Alors qu’il n’était pas le grand favori de cette élection face au vétéran de l’opposition Kényane Raila ODINGA pour tenir le gouvernail de la Commission de l’Union africaine, entre les mains du diplomate tchadien Mousss Faki Mahamat depuis 2017, l’ancien ministre Djiboutien des Affaires Étrangères Mahmoud Ali Youssouf a surpris tout le monde en arrivant en tête avec 33 voix (2/3 des sièges) devant Raila ODINGA et le malgache Richard Randriamandrato, relégué en troisième position. Que s’est- il passé? Pourquoi et comment la foudroyante artillerie diplomatique Raila ODINGA a raté le coché de décrocher la grosse timbale?
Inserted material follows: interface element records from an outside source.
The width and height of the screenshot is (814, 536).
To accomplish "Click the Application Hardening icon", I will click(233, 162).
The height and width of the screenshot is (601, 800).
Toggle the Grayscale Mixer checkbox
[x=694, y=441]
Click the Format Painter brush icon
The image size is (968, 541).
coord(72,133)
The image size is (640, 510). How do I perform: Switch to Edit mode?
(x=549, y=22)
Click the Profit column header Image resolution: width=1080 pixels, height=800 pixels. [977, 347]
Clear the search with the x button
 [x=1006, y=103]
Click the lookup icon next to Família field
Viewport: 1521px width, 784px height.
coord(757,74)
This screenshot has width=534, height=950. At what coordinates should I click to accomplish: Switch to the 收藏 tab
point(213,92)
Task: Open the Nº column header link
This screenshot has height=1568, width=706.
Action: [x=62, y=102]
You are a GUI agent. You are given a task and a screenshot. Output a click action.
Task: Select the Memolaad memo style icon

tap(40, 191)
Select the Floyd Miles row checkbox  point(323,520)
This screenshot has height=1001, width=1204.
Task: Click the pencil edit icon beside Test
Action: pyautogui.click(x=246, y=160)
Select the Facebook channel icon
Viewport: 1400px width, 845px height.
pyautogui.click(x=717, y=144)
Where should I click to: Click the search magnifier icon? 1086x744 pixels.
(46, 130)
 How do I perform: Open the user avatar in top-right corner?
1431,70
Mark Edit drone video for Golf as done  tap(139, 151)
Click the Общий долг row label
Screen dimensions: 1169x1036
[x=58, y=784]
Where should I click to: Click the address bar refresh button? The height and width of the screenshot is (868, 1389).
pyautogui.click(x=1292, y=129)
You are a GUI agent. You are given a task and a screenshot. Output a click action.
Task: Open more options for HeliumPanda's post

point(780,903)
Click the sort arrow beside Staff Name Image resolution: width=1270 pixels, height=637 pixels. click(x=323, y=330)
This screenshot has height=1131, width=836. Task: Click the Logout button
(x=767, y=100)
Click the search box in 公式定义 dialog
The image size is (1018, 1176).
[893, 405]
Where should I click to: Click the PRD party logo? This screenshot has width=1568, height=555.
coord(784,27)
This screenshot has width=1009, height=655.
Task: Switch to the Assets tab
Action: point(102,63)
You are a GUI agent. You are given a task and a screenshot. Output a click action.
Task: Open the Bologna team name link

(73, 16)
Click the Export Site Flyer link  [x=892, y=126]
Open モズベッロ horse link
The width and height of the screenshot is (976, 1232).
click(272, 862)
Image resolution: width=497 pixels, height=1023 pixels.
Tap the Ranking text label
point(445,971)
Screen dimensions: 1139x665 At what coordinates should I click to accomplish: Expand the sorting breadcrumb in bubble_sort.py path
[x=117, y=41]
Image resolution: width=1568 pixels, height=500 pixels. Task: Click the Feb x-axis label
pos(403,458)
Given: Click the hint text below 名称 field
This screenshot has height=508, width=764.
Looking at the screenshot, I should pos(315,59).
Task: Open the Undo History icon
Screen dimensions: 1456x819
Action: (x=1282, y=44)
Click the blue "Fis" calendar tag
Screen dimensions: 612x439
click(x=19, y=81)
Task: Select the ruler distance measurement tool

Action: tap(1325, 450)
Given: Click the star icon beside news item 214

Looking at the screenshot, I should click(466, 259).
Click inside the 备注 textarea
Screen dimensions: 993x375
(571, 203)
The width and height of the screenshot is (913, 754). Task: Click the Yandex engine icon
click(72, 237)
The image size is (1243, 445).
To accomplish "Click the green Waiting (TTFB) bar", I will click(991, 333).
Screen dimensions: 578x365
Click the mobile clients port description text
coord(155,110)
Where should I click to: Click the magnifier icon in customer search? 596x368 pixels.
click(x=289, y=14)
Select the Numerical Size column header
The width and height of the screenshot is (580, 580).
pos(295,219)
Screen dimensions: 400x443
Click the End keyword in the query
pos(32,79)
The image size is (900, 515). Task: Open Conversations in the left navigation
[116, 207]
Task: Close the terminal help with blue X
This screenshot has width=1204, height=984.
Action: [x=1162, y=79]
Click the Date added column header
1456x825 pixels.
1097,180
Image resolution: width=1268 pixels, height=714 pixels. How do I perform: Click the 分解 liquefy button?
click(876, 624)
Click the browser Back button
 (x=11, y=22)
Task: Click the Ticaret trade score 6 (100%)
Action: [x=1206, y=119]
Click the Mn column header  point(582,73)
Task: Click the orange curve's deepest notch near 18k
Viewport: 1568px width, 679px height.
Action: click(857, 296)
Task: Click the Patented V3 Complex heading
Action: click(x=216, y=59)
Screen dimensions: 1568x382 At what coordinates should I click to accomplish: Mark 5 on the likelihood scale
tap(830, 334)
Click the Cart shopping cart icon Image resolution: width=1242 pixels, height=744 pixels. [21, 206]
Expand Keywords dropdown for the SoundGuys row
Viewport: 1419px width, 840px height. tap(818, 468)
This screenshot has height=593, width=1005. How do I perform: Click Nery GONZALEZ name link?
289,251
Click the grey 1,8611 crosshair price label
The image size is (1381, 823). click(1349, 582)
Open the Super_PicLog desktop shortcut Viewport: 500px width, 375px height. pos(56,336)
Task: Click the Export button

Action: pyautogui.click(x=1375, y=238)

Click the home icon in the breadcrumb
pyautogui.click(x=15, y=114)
Entre intrigues, agacements et arrangements souterrains politico- diplomatiques, Confidentiel Afrique revient en exclusivité sur les coulisses d’une des compétitions les plus convoitées sur fond de jeux d’influence dans la vie de l’organisation continentale. EXCLUSIF
Des mains de poker ont bien tenu le pavé de cette élection qui cristallisait autant d’ambitions. Les tractations par l’entremise des machines diplomatiques déployées ont été longues et commencent à révéler ses secrets. Mahmoud Ali Youssouf (57ans), une des figures emblématiques de la diplomatie djiboutienne et du régime Oumar GUELLEH deux décennies durant, à la tête de ce département stratégique, a surpris son monde. Peu le voyaient au perchoir, même les pronostics ne l’avaient pas coché dans les calepins. Mahmoud Ali Youssouf l’a fait. Il a raflé la mise ( 2/ 3 des sièges) d’une main au poker et devra désormais entamer un mandat de quatre ans, à compter du 15 mars prochain, succédant au Tchadien Moussa Faki Mahamat qui occupait ce poste depuis 2017. Son élection, goupillée au terme d’un septième tour est le fruit de beaucoup de manœuvres au pas feutré en coulisses sur fond de coups de fils téléphoniques et d’arrangements lucides « confidentiels » entre les palais d’Alger et Lusaka (capitale Zambienne) en passant par certaines capitales de l’Afrique occidentale.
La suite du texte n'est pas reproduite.